(Saved data entries)
▬▬▬▬▬▬▬▬▬▬
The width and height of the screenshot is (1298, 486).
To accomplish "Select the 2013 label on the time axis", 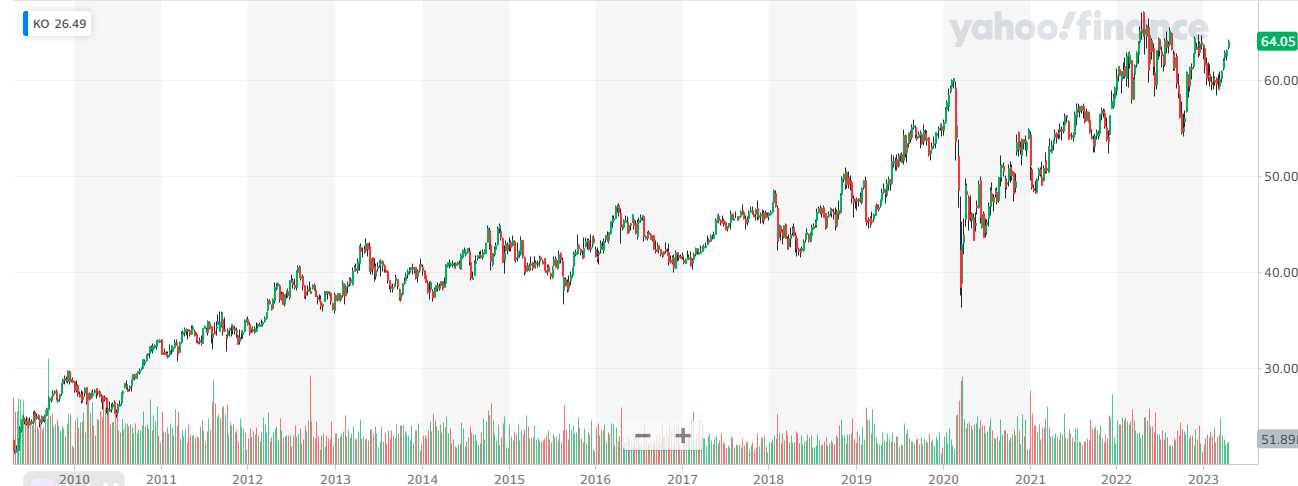I will click(335, 479).
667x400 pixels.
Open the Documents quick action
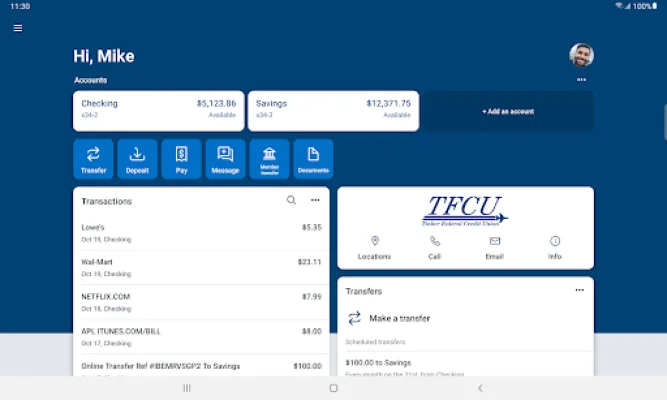(x=313, y=159)
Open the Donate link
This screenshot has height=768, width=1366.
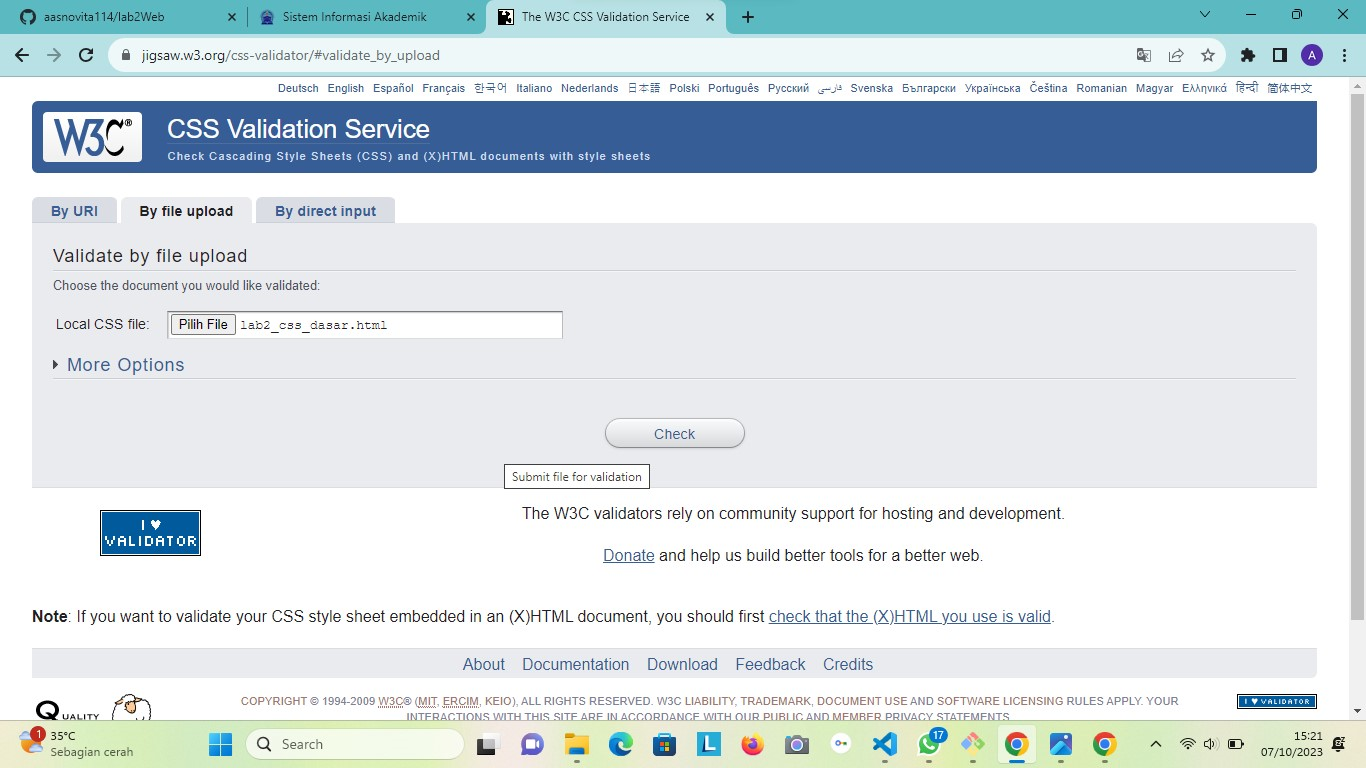click(x=628, y=555)
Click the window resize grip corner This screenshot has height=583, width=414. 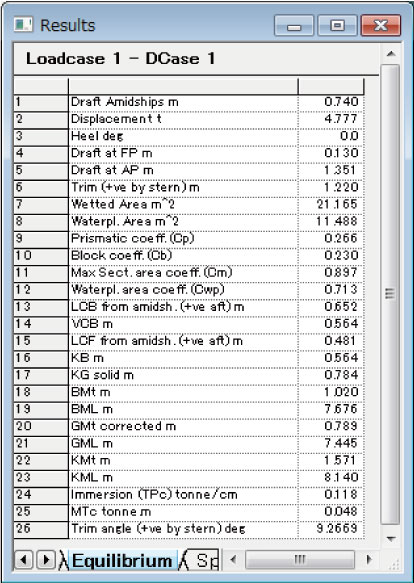pos(393,565)
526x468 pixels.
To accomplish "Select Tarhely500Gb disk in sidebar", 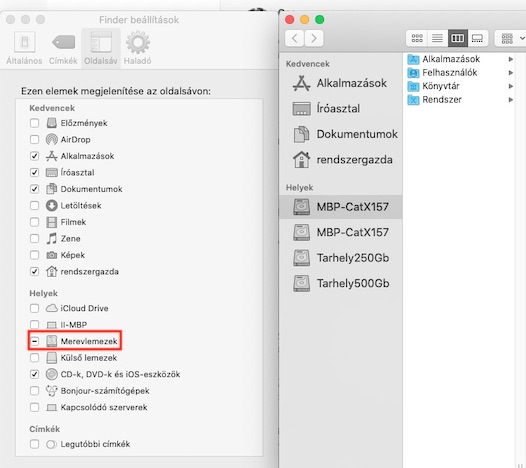I will click(340, 283).
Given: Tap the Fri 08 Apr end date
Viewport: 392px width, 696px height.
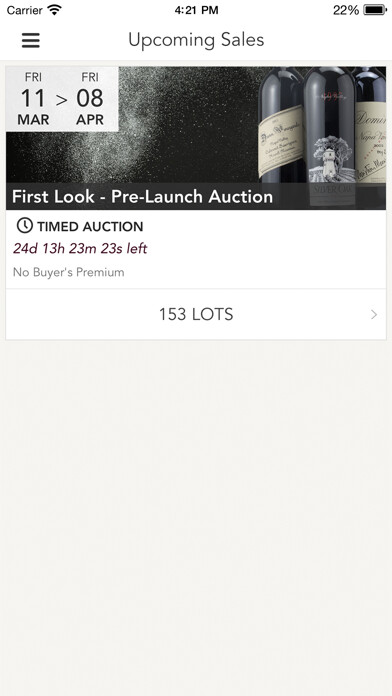Looking at the screenshot, I should (x=90, y=99).
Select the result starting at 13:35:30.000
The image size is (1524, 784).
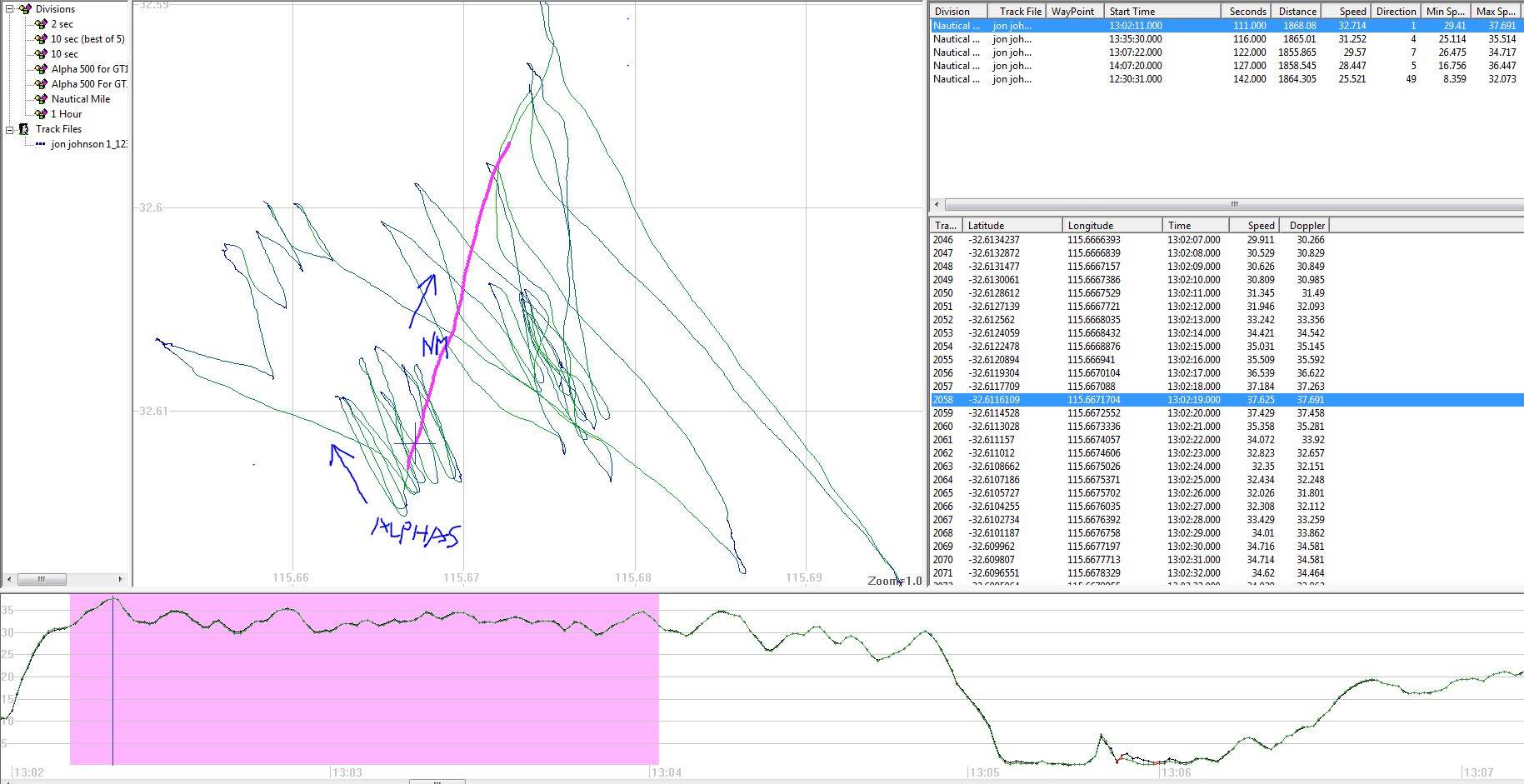tap(1135, 39)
▬▬▬▬▬▬▬▬▬▬
» **Work instruction**
Write out exactly, and nothing more than, the lines of the entries above from the line containing "Viewport: 392px width, 696px height." through the final line; omit any pictures.

» **Finished exercise**
Viewport: 392px width, 696px height.
Looking at the screenshot, I should (x=90, y=99).
Select the result starting at 13:35:30.000
The image size is (1524, 784).
tap(1135, 39)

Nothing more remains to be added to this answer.